雪印報道とよく似た、苦労を前面に押し出す「問題のすり替え」

   「働いて、働いて、働いて、働いて、働いてまいります」というアピールを繰り返してきた高市首相「らしい」言葉であるが、SNSで は「寝てないピールいらん」といった呆れの声があふれ返った。

   一般の社会人は、「寝ていない」「がんばった」ことが評価されるのではなく、その先にどんな成果をもたらしたかが評価されるのだ。
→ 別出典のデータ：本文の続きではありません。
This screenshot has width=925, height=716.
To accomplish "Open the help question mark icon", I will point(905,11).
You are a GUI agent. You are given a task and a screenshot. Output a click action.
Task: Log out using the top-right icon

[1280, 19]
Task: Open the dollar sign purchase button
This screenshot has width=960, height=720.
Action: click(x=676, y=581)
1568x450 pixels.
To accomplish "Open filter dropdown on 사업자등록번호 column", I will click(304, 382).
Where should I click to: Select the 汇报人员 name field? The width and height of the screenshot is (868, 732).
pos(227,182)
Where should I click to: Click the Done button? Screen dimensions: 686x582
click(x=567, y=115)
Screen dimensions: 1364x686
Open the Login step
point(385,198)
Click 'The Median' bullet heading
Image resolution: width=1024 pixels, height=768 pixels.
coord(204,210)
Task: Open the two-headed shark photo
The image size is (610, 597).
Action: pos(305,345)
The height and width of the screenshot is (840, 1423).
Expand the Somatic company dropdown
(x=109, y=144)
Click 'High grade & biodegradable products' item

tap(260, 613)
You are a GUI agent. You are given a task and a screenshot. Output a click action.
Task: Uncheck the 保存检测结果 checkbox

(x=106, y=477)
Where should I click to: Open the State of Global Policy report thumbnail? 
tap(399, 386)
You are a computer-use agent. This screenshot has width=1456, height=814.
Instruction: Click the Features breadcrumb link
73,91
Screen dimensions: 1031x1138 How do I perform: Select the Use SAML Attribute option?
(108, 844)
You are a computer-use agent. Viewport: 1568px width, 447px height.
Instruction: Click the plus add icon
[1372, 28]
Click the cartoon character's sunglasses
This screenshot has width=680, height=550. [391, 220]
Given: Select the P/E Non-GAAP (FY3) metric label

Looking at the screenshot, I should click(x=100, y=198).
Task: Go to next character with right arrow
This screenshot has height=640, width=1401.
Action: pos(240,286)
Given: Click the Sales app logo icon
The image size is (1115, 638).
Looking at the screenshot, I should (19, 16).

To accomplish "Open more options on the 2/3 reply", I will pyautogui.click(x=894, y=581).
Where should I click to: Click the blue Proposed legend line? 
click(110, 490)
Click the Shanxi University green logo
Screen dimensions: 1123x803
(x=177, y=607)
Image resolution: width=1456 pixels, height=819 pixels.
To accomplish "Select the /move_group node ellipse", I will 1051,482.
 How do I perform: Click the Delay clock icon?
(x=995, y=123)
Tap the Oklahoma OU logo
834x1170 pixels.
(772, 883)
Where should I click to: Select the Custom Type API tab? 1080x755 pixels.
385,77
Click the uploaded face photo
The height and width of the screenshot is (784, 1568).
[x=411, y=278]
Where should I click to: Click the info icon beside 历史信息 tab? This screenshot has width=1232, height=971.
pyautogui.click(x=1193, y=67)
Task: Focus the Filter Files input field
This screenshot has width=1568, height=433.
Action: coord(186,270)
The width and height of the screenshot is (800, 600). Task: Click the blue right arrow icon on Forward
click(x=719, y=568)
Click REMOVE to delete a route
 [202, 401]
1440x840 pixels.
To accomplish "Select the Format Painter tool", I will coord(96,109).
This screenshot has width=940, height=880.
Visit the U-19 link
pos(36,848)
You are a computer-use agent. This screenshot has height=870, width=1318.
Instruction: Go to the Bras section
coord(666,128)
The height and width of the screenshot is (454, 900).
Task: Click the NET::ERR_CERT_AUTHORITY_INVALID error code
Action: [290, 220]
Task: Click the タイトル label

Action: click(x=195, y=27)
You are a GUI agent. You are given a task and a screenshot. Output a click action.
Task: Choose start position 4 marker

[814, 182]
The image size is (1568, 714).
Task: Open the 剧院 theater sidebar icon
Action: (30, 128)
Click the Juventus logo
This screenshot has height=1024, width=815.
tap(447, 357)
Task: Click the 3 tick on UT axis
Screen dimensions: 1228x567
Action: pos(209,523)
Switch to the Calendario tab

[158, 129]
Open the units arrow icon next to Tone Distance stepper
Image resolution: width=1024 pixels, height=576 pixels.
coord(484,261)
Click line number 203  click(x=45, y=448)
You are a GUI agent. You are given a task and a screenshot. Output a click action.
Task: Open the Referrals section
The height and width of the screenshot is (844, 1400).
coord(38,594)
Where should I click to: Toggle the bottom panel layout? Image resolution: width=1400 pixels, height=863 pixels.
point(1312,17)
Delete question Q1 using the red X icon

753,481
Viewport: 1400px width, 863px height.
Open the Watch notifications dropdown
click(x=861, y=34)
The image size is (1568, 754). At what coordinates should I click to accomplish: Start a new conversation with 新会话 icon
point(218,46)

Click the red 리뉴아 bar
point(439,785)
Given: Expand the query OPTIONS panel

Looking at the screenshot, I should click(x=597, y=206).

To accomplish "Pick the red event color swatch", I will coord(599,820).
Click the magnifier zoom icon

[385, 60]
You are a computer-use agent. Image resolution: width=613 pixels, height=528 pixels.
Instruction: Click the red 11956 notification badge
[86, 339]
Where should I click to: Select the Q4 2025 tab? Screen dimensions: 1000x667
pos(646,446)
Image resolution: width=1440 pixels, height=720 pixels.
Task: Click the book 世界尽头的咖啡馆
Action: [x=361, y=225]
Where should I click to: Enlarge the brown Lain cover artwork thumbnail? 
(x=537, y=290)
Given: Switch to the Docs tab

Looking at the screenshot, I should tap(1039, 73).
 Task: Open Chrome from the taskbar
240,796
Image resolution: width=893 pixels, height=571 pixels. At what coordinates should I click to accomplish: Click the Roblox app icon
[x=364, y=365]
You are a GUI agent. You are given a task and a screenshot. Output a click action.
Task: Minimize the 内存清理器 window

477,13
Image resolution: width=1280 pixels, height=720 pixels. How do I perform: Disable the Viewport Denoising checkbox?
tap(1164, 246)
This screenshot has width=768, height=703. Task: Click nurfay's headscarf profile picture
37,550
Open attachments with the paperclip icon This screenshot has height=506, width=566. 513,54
政治家なら「がんばった」だけで許される、ということはないだろう。

   そんな「寝ていない」アピールを聞いて、ある"前例"を思い出した日本人は少なくないだろう。

   2000年7月4日、戦後最大の集団食中毒事件を起こした雪印乳業の石川哲郎社長が、記者会見の延長を求める報道陣にもみくちゃにされた。

   そこで、石川社長は報道陣に向かって、

「そんなこと言ったってね、私は寝ていないんだよ!」

と発言、このやりとりは全国に放送され、雪印への批判が一気に高まり、石川社長はその2日後に辞任を表明、雪印への信頼失墜を決定づけた。

   この発言が炎上した本質的な理由は、責任から目を逸らして自分の苦労を前面に押し出す「問題のすり替え」への反発だったのだ。

   この構図は、今回の高市首相をめぐる状況とどこか重なって見える。